How to Run the Full Pipeline

Requires Docker, Python 3.12+, and Java 21 LTS (Java 24+ breaks Spark due to SecurityManager removal in JEP 486).

# 1. Start all infrastructure services
make up && sleep 20

# 2. Generate seed data (10 000 customers + 5 blacklisted merchants)
make init-data

# 3. Open 5 separate terminals and run these in parallel:

# Terminal A - Transaction stream (100 msg/s, fraud patterns injected)
make producer-transactions

# Terminal B - Account event stream (30 msg/s, credential-stuffing bursts)
make producer-accounts

# Terminal C - Fraud detection job (Job 1)
make job-fraud

# Terminal D - Account risk scoring job (Job 2)
make job-accounts

# Terminal E - Streamlit dashboard
make dashboard
Monitoring Endpoints
  • Kafka UI: http://localhost:8080 - watch topic lag, partition distribution, and message throughput
  • Spark UI: http://localhost:4040 - streaming tab shows watermark position, batch durations, and state store size
  • Streamlit dashboard: http://localhost:8501 - three tabs: Fraud Alerts, Transaction Velocity, Account Risk
  • MinIO console: http://localhost:9001 - browse Delta table files if using S3A storage mode

Key Takeaways

  • Watermarks bound state memory - without a watermark, Spark must hold every open window's state forever.
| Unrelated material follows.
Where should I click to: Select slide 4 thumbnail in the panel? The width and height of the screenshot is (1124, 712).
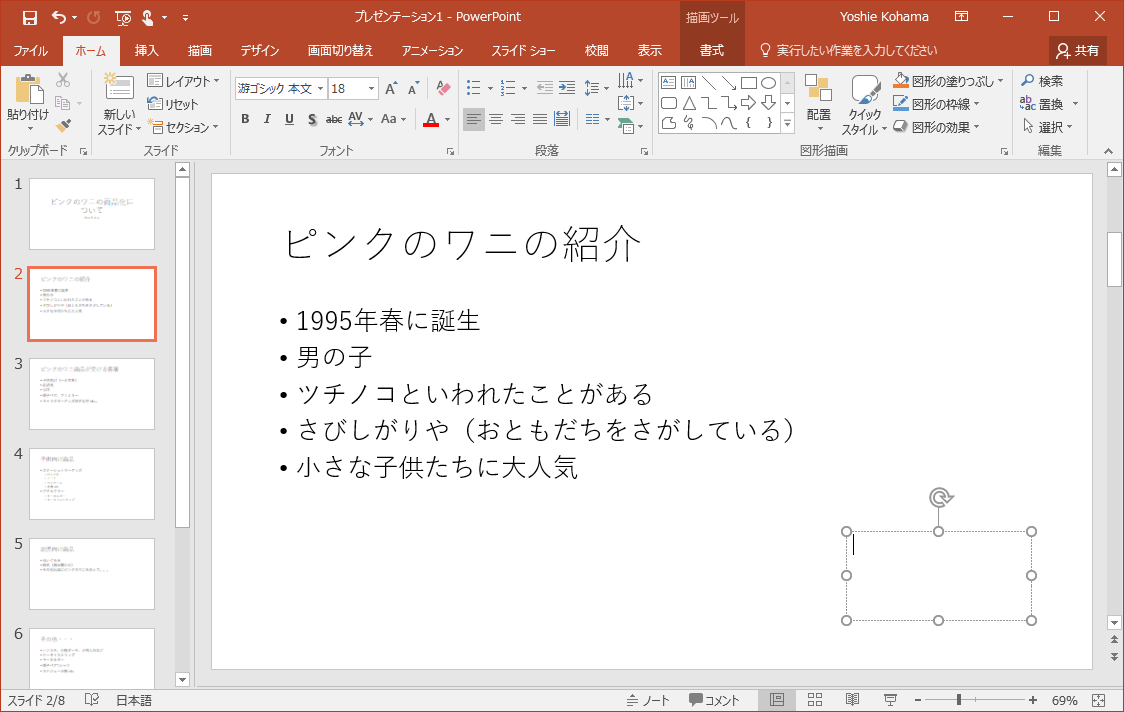(x=92, y=484)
The watermark is the contract that tells Spark when a window can safely be finalized and evicted.
  • Watermark = max(event_time) - threshold - it only advances forward. Events with an event_time before the watermark boundary are dropped, not buffered.
  • Tumbling windows for fixed-period aggregations - each event belongs to exactly one window. Use them when you want non-overlapping counts (velocity per 5-min slot).
  • Sliding windows for sustained pattern detection - each event appears in multiple overlapping windows. Use them when an attack might straddle a tumbling window boundary and evade detection.
  • Output mode rules are strict - append with windowed aggregations requires a watermark. update emits only changed windows and pairs with Delta upserts for efficient writes.
  • foreachBatch unlocks multiple sinks - one Kafka read feeds three Delta sinks in Job 1. Use persist() to avoid recomputing the enrichment pipeline for each write.
  • Broadcast joins eliminate shuffle - static reference tables (customers, blacklist) are sent to every executor once, turning what would be a full shuffle join into a local lookup.
  • Checkpointing is non-optional in production - it stores Kafka offsets and watermark state durably, enabling exactly-once semantics and safe restarts.
  • Delta + deltalake separates write and read concerns - Spark writes via JVM; the dashboard reads via the Rust-backed deltalake library with no Spark context needed. This pattern scales reads independently of the streaming jobs.